Tuesday, August 6, 2013
homage
I've been so busy making things that I haven't been posting! I have a backlog of scarves, a finished painting, a cake recipe (that is three recipes in one, really), and more to post here. And instead, I'm sharing a picture of an unfinished project.
It's Herb.
Obviously.
Or maybe not so obviously, if you don't know him.
This is how I think of him: eyes fixed, with that absolute certainty, that hard crystalline intensity, on the vision, the idea, that thing (the thing itself!), mouth open as he enunciates, elucidates. The consummate teacher, he would listen and hear you. But it wouldn't be Herb if he didn't have something to say.

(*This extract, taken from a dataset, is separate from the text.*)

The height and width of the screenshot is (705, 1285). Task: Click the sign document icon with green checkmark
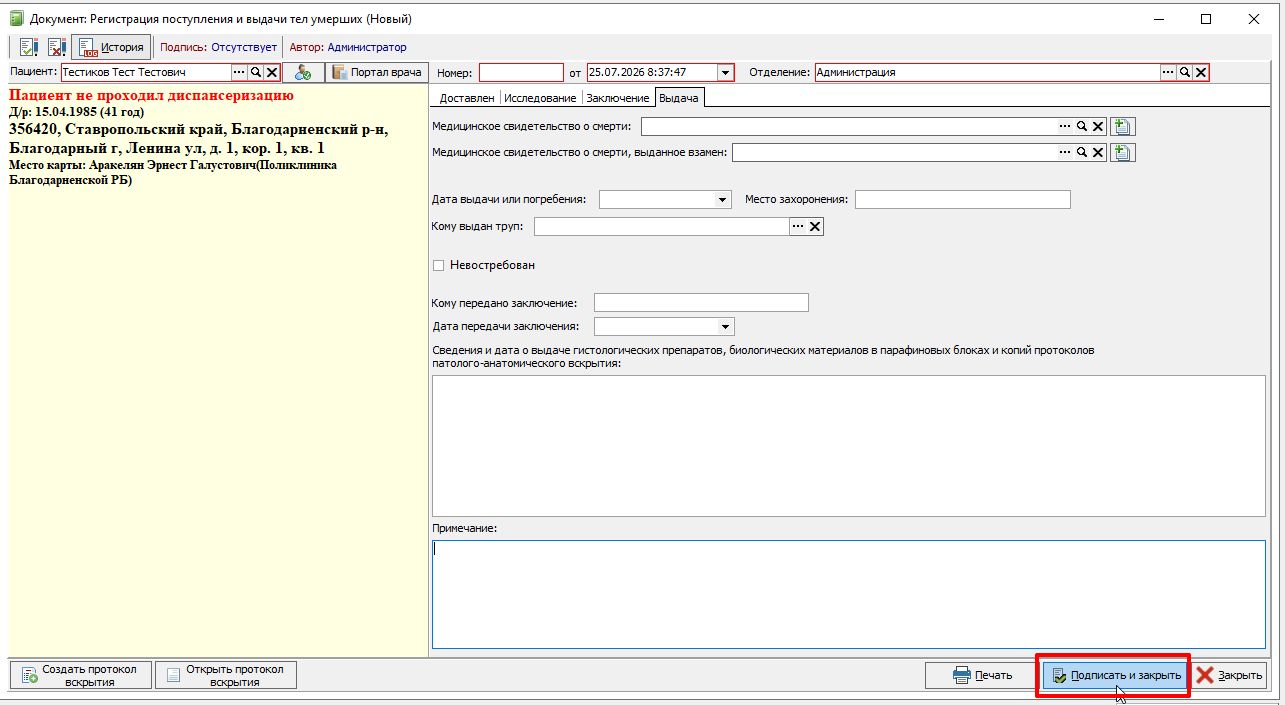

I realized I wanted to paint him at the end of the school year. I hesitated.
I don't, as a rule, paint people I know. I find that knowing people, having an emotional connection to them, disrupts the process of observation necessary to make a painting. I have a tendency to paint the person whom I think I KNOW, rather than to really look and discover.
But this itch, it kept gnawing at me. In early July, I asked Cassidy about painting Herb. He thought it was a good idea and encouraged me to do it. I worried that I would be too emotional, that the canvas would get swamped by maudlin emotion. He said it wouldn't.
The first day I started painting, I remembered a dream I had five days after Herb passed. I dreamed of him so many nights, in so many permutations of anxiety, worry, loss and aching. This was the only happy one. We sat together at the long wood table in the seminar room in the Simpson Center on the UW campus, discussing and debating the best words, phrases, quotations to use to craft a proper farewell. We never said whose farewell, but I knew. It was my farewell.
And we couldn't settle on something. Eliot, Woolf, Donne, Moore - my brain raided that metaphysical poetry seminar like nobody's business. But we couldn't find the words.
As I painted I realized, ah, yes. Because my goodbye needed to be an image, not words.
A friend of mine, one of my "sisters" devoted to Herb, has asked me how I manage to do it without weeping. Today I realized the answer is: this is an act of devotion, like laying flowers at the feet of a holy idol. This is an offering. Small wonder I feel he's there while I work on this; this is me working with him (his memory, his image) to make an offering to that essence.
I already knew what the title would be before I began
The Immortal. Because it wasn't until Herb died that I realized that, yes, in some inexplicable way, I do actually believe he will live forever, just as he always joked he would.